Because business-to-business data-breach lawsuits are likely to involve some form of contractual relationship between the plaintiff and the defendant, the rule can be a powerful shield against tort claims—including and especially negligence.
In a recent decision from a federal court in Colorado involving my go-to burrito spot, the plaintiffs got especially creative in attempting to avoid the economic-loss rule. This post examines the court’s handling of two of their claims.
Bellwether Community Credit Union v. Chipotle Mexican Grill concerned a cyberattack on point-of-sale systems in Chipotle restaurants that compromised customers’ credit- and debit-card information. The plaintiffs—credit unions who had to reissue payment cards and issue refunds for unauthorized purchases to the customers whose card data was stolen—sued Chipotle for failing to prevent the breach.
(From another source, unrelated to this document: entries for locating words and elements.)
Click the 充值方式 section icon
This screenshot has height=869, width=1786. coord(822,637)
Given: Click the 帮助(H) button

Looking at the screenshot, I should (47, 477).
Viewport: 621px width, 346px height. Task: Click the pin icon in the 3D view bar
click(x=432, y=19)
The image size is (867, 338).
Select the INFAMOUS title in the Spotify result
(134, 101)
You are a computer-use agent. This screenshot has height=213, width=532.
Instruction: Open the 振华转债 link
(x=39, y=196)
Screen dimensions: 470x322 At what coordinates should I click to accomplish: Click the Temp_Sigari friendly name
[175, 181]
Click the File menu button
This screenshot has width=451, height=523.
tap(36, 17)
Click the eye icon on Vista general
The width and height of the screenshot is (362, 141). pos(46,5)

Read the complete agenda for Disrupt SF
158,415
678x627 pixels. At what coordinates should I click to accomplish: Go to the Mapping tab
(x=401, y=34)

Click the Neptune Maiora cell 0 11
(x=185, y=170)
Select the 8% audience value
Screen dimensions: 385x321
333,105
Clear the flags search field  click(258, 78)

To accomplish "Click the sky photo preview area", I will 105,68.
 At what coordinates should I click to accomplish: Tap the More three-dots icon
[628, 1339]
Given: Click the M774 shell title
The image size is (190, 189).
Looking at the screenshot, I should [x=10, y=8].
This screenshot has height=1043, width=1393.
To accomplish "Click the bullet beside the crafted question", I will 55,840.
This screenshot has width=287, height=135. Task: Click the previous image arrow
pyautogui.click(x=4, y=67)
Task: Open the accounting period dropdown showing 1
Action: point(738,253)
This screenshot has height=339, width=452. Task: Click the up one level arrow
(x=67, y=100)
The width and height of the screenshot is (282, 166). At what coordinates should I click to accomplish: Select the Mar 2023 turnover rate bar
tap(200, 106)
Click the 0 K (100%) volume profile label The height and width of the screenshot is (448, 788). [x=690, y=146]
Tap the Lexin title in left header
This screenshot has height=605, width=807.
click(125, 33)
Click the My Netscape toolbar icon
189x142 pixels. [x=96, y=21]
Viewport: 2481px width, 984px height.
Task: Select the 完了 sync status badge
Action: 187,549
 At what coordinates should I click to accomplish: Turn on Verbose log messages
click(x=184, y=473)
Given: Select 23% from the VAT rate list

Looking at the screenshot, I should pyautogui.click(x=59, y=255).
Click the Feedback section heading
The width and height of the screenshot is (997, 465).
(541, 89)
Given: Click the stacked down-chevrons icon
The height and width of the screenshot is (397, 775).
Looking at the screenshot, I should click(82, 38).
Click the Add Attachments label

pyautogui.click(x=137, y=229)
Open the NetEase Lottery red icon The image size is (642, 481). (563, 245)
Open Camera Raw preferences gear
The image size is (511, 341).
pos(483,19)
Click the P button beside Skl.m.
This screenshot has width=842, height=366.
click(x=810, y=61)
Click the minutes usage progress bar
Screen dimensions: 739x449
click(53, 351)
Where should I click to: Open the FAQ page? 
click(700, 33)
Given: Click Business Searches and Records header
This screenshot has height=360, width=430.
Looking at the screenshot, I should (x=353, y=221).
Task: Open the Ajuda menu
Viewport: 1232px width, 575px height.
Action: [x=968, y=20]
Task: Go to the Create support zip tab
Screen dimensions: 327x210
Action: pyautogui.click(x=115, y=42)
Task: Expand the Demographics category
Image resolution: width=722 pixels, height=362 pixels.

In addition to claims for negligence and violation of various states’ unfair and deceptive trade practices statutes, which are common in data breach lawsuits, the plaintiffs asserted two additional claims that are not: negligence per se and misappropriation of trade secrets under the federal Defend Trade Secrets Act (DTSA).
An independent duty?
Through both claims, it seems, the plaintiffs sought to avail themselves of the so-called “independent duty” exception to the economic-loss rule. Under that doctrine, the economic-loss rule does not bar a tort claim that alleges the breach of a duty that arose outside the scope of a contract.
As to the negligence per se claim, the plaintiffs alleged that Chipotle had a duty under Section 5 of the FTC Act to use reasonable measures to secure its customers’ payment card data.
The FTC, the plaintiffs observed, had issued guidance on data security for businesses, and brought enforcement actions under section 5 against other businesses that failed to protect payment card data. Although section 5 includes no private right of action, the plaintiffs alleged that Chipotle’s violation of its requirement to employ reasonable data security measures constituted negligence per se.
As to the trade secret misappropriation claim, the plaintiffs alleged that data related to the payment cards they issued to Chipotle’s customers was a protectable trade secret under the DTSA. To that end, the plaintiffs alleged (a) that they took reasonable measures to keep the card data secret, including limiting disclosure to unauthorized third parties; and (b) that card data derived independent economic value from not being generally known or readily ascertainable by others. And Chipotle, alleged the plaintiffs, “misappropriated” this trade secret by improperly disclosing it to the hackers.
Chipotle moved to dismiss both claims under Rule 12(b)(6).
The court’s decision.
The court sided with Chipotle.
On the negligence per se claim, the court observed that, under Colorado law, the violation of a statute can only serve as the basis for that claim when the plaintiff is a member of the class that the statute was intended to protect. The plaintiffs, the court held, could not satisfy that test as to section 5.
Congress enacted that statute, explained the court, to protect “consumers” and “competitors” against the destruction of competition. The plaintiffs were neither consumers nor competitors of Chipotle, and hadn’t otherwise alleged that they were harmed by any destruction of competition arising from Chipotle’s acts. The plaintiffs therefore failed to show that they fell within the scope of intended beneficiaries under section 5, and could not maintain a negligence per se claim.
The DTSA claim fared no better. The court found that payment-card data did not constitute a “trade secret” for DTSA purposes.
To reach that conclusion, the court reasoned that payment-card data elements—such as cardholder names and card numbers—had no independent economic value. Instead, those data elements were merely methods of access to something of value, namely, a line of credit or money in a bank account. Without a connection to a line of credit or a bank account, payment-card data were “simply a string of alpha or numeric symbols.”
The court also reasoned the plaintiffs could not show that payment-card data derived any value from being kept a secret. To the contrary, disclosure to other parties, such as merchants, is what makes a payment card valuable. Deriving value solely from its authorized disclosure, concluded the court, also precluded a finding that payment card data was a trade secret under the DTSA.
Bellwether thus confirms that business plaintiffs in data-breach lawsuits face an uphill battle when it comes to most non-contract claims. Like the recent return of chorizo to Chipotle’s menu, that’s music to data-breach defendants’ ears.